I’ve been in Sardinia less than two weeks, and I’ve been called out twice for not doing enough to share my research in Italian. It’s a fair criticism. I gave a well-attended public lecture in Italian at the end of the excavation I co-directed with Dott. Mauro Perra in 2009-2011, but since then I’ve done very little. The reasons are complex, and I did offer to give five weeks of public lectures on local archaeology in the summer of 2014, but it was eventually decided that English lessons would be a bigger draw (and I have to say, I delivered my English lessons to a packed house, and many Siddesi still greet me on the street with an accented “how are you”).
But the criticism stands, and the fact is archaeologists face a variety of challenges that can discourage us from speaking directly to the communities where we work. Combatting this issue is one of the missions of Public Scholar Outreach, a non-profit organization that two colleagues and I founded this year. It’s also the reason why the book I’m preparing with Dott. Perra to publish the results of our excavation will have summaries of each of the chapters in Italian. But the book won’t be out for a couple of years, and that’s too long to wait to start redressing this problem.

Which is why I found myself trekking through Siddi’s countryside at sunset in search of tweet-worthy images of local archaeology. Italy celebrates European Heritage Days this month (September 23/24), and so in honor of Sardinian heritage, Public Scholar Outreach is featuring a full month of bilingual tweets and Facebook posts celebrating the archaeology and history of this beautiful island (follow us @ScholarOutreach).
I set off just after 6pm, phone in hand, to capture the fading light at one of my favorite monuments: the corridor nuraghe Sa Fogaia. Corridor nuraghi date to the early development of the Nuragic Culture during the Sardinian Middle Bronze Age (c. 1700-1365 BCE). They don’t reach the impressive heights of the later tholos nuraghi, but many – including Sa Fogaia – are complex structures with several chambers, multiple stories, and architectural features that suggest successive building episodes. Corridor nuraghi are often treated briefly in the scholarly literature. Few have been well excavated and even fewer published, and in many corridor nuraghi, later reuse destroyed the early Nuragic deposits, so even careful excavation may result in limited new information.
Because the corridor nuraghi are less frequently excavated and their deposits often damaged, our understanding of the early development of the Nuragic Culture is limited. Raising interest in these structures is one way to encourage more research to get done. So I walk. The most direct path to Sa Fogaia climbs a few gentle hills and then rises steeply up the side of the Siddi Plateau, the site of an important Middle Bronze Age settlement system of which Sa Fogaia is only one part. I pass a shepherd and his flock, and we exchange a few words about the coolness of the evening after the painfully hot day. He’s not someone I know, and he seems pleased that a foreigner is on her way to see the nuraghe. “There are lots on the plateau,” he tells me. I nod.

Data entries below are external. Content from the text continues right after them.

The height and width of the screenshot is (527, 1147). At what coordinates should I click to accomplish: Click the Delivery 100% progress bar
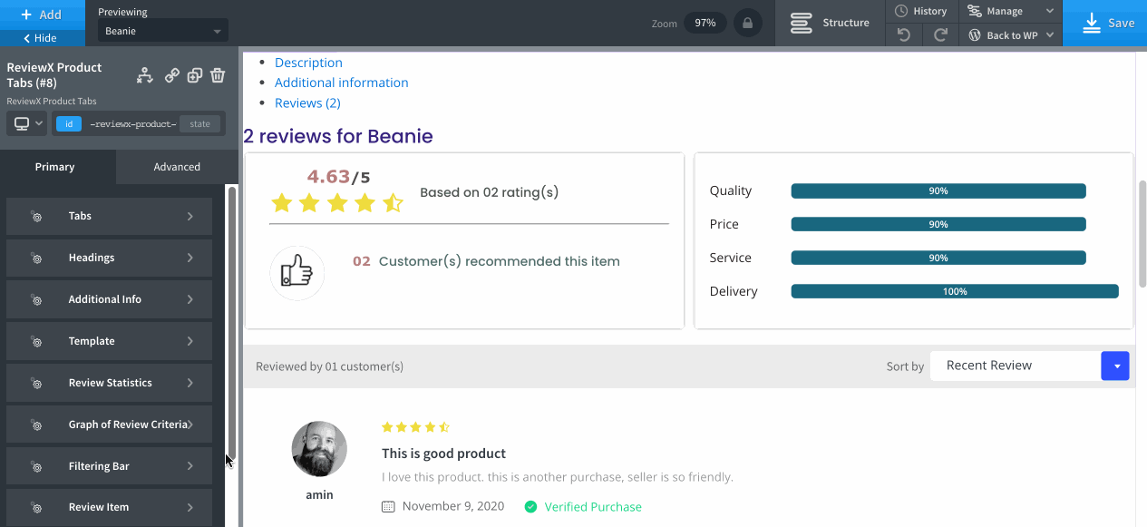[954, 291]
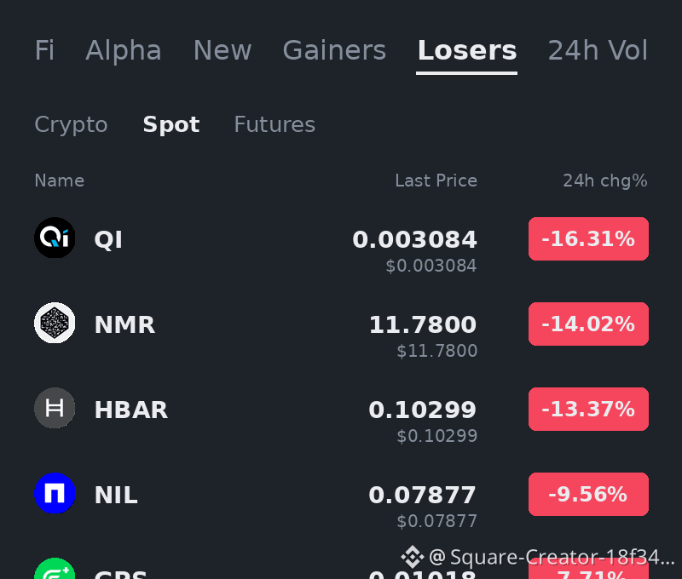The width and height of the screenshot is (682, 579).
Task: Tap the HBAR coin logo icon
Action: click(55, 408)
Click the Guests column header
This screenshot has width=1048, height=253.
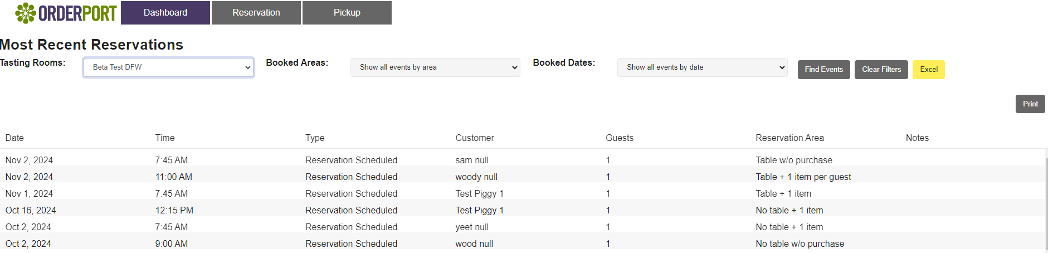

It’s a sweaty climb to the top, but the view, as always, is worth it. Sa Fogaia glows in the slanting sunlight and I get several good photos for Facebook and Twitter. Turning these photos into informative posts and tweets that will encourage people to engage with Sardinian archaeology is a whole other challenge, of course, but tonight I’ve taken an important first step.

An interesting post. Will you have an opportunity to share some of your work with the local community while you are in Siddi? Are corridor nuraghi found near tholos nuraghi?
As always, the photos are beautiful. Thank you!
LikeLike
I probably won’t have time to do a whole public lecture while I’m here, but it’s on my radar for next time. I think the best thing I can do is make some videos in Italian – they would remain available even after I leave – so I think that’s where I’ll try to make a difference.
Corridor nuraghi are often found around tholos nuraghi, but not always, and it depends on what you mean by “around.” The spatial relationship between corridor and tholos nuraghi varies quite a lot from region to region. In Siddi, the corridor nuraghi are on the plateau and the tholos nuraghi are mostly off of it, a kilometer or so down in the lowlands. There may be one exception – a possible tholos nuraghi on the plateau – but it’s hard to tell given the current state of the monument and it’s also possible that it was never finished.
It’s worth noting that there are more corridor than tholos nuraghi in the region around the Siddi Plateau. I know of 14-16 corridor nuraghi on the plateau (the uncertainty is because the monuments are still under investigation), but only 3-4 tholos nuraghi in the surrounding lowlands. We’re definitely still thinking about what that means.